Capital Health Headache Experts Outline Holistic Methods to Treat Migraine, Chronic Headache
ATLANTIC CITY — For those with headache, especially chronic headache and migraine, the first instinct may be to reach for medication. Yet alternatives exist.
Dr. Mitra Assadi, director of Headache Medicine and Pediatric Neurology at Capital Health, led a discussion on Thursday at the 5th Annual Capital Institute for Neurosciences Conference about holistic approaches to manage migraine headache.
Dr. Assadi explained that migraines are caused by a cascade of neuro-chemical changes beginning with the blood vessels. She also explained why some individuals may not want to consider drugs for migraine treatment for reasons such as side effects, drug failure, personal preference and pregnancy.
Headache sufferers may also consider “headache hygiene” to reduce their headaches. For example, getting regular sleep (six to nine hours), eating regular meals, exercising, reducing stress levels and relaxation can all aid in reducing headaches.
Dr. Assadi noted the dietary factors such as alcohol, especially red wine, aspartame sweetener, caffeine, cheese and yogurt, MSG, chocolate and processed foods which can also contribute to headaches. She also alluded to a variety of food supplements which may be used for treatment of headaches.
At the same session, Dr. Jerrold Friedman, who specializes in physical medicine and rehabilitation and acupuncture at the Capital Institute for Neurosciences, spoke about various acupuncture techniques used for treatment of migraine headaches.
He cited several studies in which patients experienced significant improvement in reducing headaches after completing acupuncture treatments.
"Acupuncture can't treat everything, but there is a lot of evidence showing that it is beneficial, even though we don’t know exactly why,” Friedman said.
He noted that following acupuncture treatment many patients experienced noticeable positive effects on the body lasting at least four months.
Dr.

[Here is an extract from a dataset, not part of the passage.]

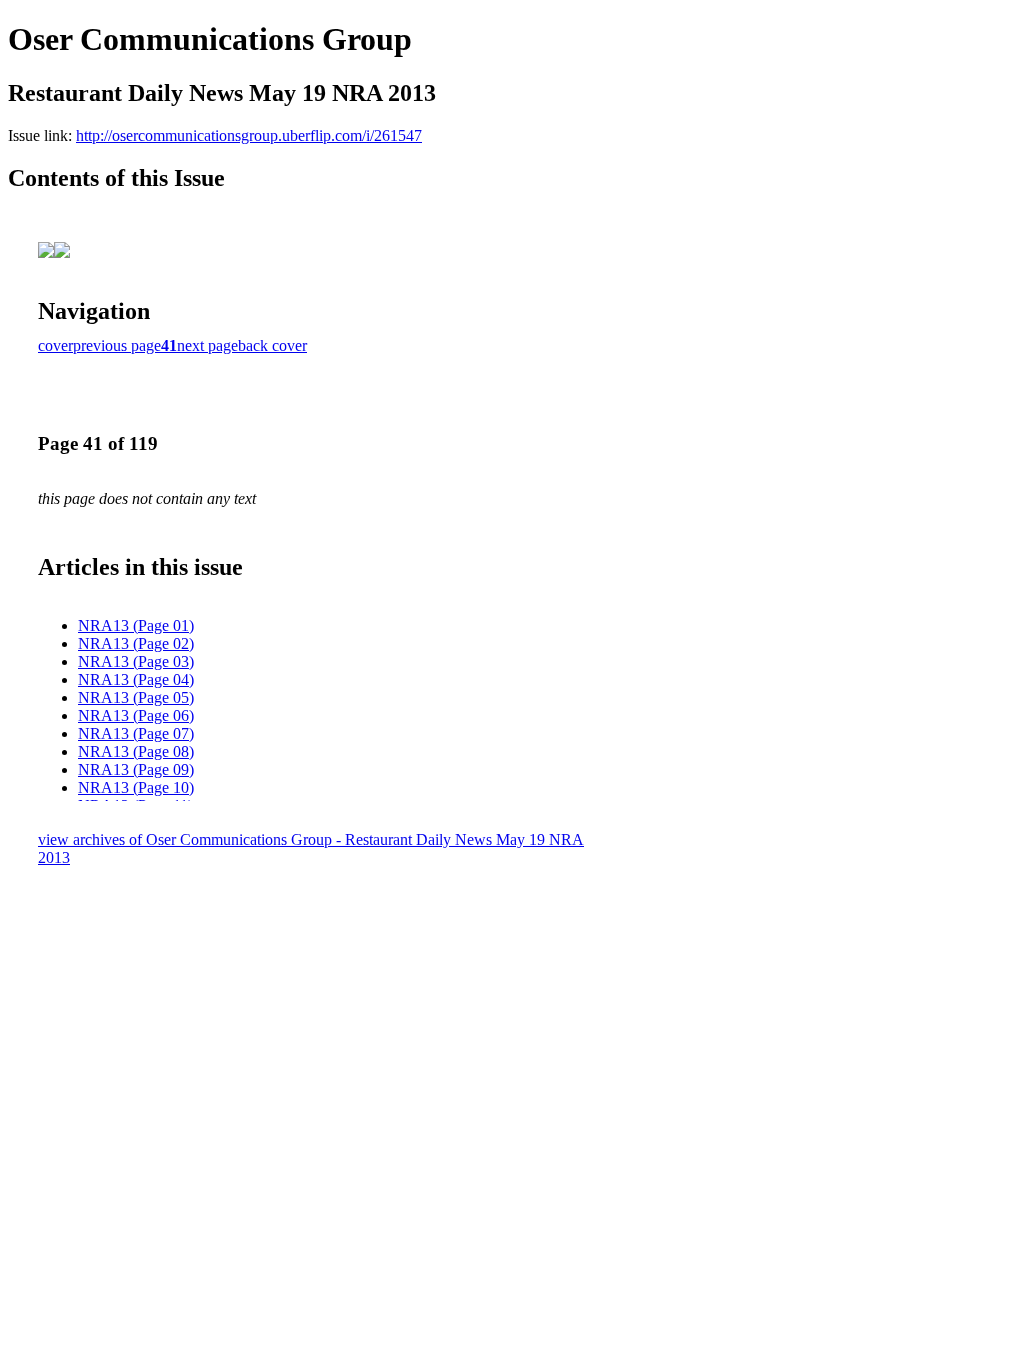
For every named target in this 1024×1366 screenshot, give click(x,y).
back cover (272, 345)
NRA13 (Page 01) (136, 625)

Jeffrey L. Bessey, a clinical psychologist at the Capital Institute for Neurosciences, explained how he uses the biofeedback in conjunction with Cognitive Behavioral Therapy (CBT) to treat headaches.

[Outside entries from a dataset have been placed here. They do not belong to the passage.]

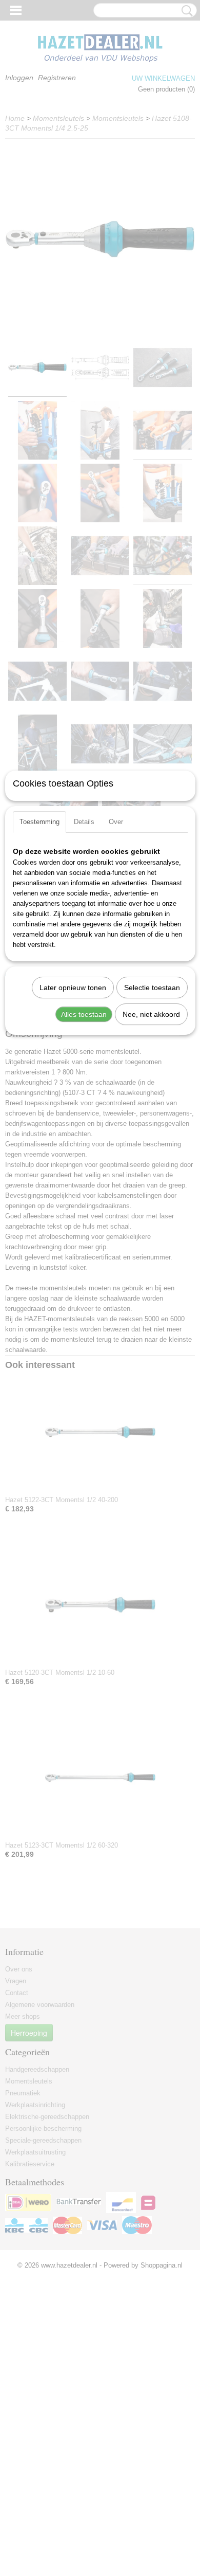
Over (116, 822)
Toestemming (39, 822)
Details (84, 822)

Bessey explained his approach of examining patients’ stress levels and life style.
“Stress is a very normal response that has somehow gone awry, and has now overwhelmed the individual,” Bessey said. "We teach the individuals to cope with stress."
He said that biofeedback, when used with CBT, improves self-efficacy and reduces a patient's reliance on medication for pain management.